Audio Enhancement starts with the ear. Sound pressure waves are funneled by our outer ear to our ear canal, where they reverberate our tympanic membrane, aka. eardrum, the same as a stick on a drum. We can only perceive a small window of the acoustic frequency range, human hearing ranges from 20 Hz to 20,000 Hz (20 kHz). But all sounds are not received equally, we are most receptive to sounds in the 2 kHZ to 5 kHz frequency range. This range of optimum hearing is the reason that fire alarms are so high pitched. To us they sound very loud, irritating and even painful, when they have almost the same sound pressure level as a car horn. This has been developmentally helpful for our species, when our ancestors were concerned with the detection of prey and predators who use high frequency noises.

Unfortunately, in the arena of forensic audio enhancement our ears aren’t on our side. While we hear best at ranges of 2 kHz to 5 kHz, conversations occur between 80 Hz and 3 kHz, only overlapping between 2 kHz and 3 KHz. Biologically, we don’t hear each other speak as well as we hear some environmental noises. When a recording is made, but recorded speech cannot be clearly heard, it may require forensic audio enhancement.
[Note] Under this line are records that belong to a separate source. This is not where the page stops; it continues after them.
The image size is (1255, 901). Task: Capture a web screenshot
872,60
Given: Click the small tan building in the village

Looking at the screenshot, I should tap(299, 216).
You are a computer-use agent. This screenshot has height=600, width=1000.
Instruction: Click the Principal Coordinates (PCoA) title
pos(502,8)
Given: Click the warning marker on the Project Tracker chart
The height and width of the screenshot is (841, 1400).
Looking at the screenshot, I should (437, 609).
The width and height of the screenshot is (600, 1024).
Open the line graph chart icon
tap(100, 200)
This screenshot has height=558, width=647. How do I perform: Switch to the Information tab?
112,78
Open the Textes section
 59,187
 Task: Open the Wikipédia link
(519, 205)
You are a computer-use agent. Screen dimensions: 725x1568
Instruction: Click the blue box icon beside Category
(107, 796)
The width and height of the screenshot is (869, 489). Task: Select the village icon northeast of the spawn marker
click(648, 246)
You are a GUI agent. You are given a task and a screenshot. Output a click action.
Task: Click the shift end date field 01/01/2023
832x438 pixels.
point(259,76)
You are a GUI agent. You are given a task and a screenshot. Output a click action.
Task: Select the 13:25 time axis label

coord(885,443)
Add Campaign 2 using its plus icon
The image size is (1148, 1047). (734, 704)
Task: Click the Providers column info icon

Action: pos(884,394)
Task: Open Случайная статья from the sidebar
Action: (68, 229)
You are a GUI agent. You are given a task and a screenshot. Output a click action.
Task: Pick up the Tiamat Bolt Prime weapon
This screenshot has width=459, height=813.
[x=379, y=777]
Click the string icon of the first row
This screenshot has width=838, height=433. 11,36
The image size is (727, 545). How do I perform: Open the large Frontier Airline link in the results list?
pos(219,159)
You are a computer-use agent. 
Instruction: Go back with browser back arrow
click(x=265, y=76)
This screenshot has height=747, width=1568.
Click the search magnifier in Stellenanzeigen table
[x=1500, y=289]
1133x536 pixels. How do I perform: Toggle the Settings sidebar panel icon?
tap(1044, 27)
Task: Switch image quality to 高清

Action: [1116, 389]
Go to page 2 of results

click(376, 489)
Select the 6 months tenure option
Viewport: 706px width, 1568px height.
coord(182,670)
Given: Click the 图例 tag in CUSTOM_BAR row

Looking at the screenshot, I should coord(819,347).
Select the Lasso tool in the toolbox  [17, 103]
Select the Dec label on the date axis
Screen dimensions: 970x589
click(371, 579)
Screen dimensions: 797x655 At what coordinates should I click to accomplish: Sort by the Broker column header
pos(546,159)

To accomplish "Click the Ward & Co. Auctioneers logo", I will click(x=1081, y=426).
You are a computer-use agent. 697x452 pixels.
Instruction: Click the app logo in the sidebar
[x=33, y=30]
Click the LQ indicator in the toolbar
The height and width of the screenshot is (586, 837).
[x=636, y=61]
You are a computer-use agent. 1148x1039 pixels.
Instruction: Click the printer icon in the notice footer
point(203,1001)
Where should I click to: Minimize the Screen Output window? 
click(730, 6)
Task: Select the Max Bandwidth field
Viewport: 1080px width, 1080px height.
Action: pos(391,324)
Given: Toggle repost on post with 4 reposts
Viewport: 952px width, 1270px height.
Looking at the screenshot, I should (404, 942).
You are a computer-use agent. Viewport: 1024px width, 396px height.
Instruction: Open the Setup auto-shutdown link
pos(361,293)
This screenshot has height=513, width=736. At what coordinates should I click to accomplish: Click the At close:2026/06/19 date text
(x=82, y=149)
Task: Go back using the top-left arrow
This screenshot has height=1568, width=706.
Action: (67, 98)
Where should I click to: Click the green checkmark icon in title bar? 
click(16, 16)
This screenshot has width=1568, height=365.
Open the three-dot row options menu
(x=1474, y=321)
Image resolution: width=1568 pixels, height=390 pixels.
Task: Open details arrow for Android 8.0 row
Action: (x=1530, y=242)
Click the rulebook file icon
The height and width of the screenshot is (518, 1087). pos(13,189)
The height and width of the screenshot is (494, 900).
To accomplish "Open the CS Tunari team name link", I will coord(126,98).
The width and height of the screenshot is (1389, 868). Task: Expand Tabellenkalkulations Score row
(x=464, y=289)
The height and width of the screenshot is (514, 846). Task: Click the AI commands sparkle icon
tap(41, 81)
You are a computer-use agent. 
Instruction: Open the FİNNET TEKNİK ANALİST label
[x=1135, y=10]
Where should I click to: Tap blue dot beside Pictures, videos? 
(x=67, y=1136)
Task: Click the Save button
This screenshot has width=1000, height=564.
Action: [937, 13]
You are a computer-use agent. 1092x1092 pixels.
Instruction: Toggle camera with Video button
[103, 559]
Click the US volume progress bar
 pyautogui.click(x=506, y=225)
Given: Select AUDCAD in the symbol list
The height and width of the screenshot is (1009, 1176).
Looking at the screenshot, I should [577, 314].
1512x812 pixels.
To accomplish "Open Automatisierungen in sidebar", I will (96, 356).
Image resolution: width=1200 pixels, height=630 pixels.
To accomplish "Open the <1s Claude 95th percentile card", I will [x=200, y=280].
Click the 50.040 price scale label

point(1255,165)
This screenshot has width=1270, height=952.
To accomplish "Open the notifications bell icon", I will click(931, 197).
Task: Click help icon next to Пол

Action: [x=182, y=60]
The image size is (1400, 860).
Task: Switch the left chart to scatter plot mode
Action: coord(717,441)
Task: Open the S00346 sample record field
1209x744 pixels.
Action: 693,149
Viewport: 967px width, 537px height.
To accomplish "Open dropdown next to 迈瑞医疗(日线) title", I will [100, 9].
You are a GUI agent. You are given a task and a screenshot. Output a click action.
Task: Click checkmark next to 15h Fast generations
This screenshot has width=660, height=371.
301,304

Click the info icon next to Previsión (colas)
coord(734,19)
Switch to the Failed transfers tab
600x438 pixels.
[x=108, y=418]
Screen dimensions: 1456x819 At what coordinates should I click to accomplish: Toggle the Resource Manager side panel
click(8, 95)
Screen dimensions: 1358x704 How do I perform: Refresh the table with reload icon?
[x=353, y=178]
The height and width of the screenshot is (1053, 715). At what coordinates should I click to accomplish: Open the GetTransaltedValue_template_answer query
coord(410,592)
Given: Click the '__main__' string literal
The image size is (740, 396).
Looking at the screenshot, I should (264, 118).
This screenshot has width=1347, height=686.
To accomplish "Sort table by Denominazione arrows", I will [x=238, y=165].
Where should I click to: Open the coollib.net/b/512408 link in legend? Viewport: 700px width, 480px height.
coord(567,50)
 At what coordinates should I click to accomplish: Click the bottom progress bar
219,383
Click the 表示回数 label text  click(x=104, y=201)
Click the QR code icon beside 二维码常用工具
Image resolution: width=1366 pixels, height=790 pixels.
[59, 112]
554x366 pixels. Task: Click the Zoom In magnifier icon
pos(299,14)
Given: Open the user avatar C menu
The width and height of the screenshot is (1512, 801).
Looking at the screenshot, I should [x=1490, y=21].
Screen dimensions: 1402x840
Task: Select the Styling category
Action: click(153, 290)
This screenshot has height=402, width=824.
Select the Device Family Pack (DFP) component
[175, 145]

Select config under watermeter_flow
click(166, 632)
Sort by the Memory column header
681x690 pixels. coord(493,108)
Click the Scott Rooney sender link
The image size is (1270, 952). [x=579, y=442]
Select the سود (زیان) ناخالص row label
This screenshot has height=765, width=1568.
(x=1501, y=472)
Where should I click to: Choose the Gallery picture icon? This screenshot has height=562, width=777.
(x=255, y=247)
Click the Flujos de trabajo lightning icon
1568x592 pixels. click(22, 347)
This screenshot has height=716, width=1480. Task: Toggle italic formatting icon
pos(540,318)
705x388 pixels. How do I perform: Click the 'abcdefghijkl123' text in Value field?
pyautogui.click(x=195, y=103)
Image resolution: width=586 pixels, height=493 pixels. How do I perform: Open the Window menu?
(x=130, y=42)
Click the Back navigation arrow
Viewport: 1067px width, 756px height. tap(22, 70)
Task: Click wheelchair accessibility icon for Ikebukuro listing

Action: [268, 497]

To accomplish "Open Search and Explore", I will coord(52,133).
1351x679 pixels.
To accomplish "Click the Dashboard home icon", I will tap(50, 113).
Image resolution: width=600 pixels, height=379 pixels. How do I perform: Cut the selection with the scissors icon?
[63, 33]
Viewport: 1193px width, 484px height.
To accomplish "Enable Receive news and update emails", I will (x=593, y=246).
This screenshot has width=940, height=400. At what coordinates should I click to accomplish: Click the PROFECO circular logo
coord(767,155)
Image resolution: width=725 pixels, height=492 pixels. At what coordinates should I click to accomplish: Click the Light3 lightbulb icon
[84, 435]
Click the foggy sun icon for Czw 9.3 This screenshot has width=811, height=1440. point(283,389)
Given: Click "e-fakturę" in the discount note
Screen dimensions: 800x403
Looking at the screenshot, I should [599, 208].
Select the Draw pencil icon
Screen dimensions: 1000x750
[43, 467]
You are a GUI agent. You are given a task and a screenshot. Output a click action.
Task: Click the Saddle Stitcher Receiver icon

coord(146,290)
Before enhancement can be done, the cause of the issue has to be identified. Is the speaker too far from the recording device? Was the recording device hidden in a pocket or purse, and now the speech sounds muffled? Is there loud noise which makes it difficult to hear the speech, such as music or a car engine? Is there electronic interference causing a hiss? These are common problems and all have different solutions.

Though the method will depend on the cause of the problem, the solution is generally always the same. Identify the frequency band in which speech exists, amplify that, while also decreasing the intensity of other bands.

For instance, in one scenario a suspect of a police investigation was speaking with an undercover officer who had a secret recording device in a busy parking lot. The suspect said something of great legal significance while a truck was reversing, and what he said could not be clearly heard over the loud beeps of the truck. In this situation I was able to determine the suspect (who was very deep voiced) had a speech range between 80 and 2,200 Hz, and the truck’s reversal beeps operated at a higher range, roughly 1,000 to 6,000 Hz. In this situation the speech was able to be recovered by amplifying the 80-1000 Hz range, and reducing all frequencies above that. While it did slightly distort the voice of the speaker, it made his speech much more intelligible.

box filter
An example of this type of filter, sometimes called a box filter.

Challenges occur when the interfering noise operates in the same frequency range as the speaker. This is a problem best exampled when music is involved. The best way to learn audio enhancement is to pick a song with a singer and multiple instruments, and try to remove each element one at a time. Instruments tend to have very narrow frequency ranges, so it can be easy to remove most instruments such as flutes, guitars and pianos. However, when you try to separate instruments like drums and trumpets from the singer, you will start to have trouble. This is because those instruments have a very similar fundamental frequency range as human speech.

The most destructive noise for speech is white noise, which is often called ‘static’. White noise can be caused by electronic interference, such as when a digital transmission device’s signal is blocked. The classic example is a radio which loses its connection. White noise is especially problematic because it is evenly distributed across the entire audible frequency range, from 20 to 20,000 Hz. It can’t be isolated and reduced like other sounds can. That’s the reason that some people sleep better at night with a white noise machine near their bed, because any other noise is less likely to be heard over it and interrupt their sleep.

Audio Enhancement is a fundamental practice in any type of audio forensic investigation, which is made challenging by every recording being different. Identifying the spectral characteristics of the speaker as well as the interrupting noise is not just a science but also a skill that should be practiced.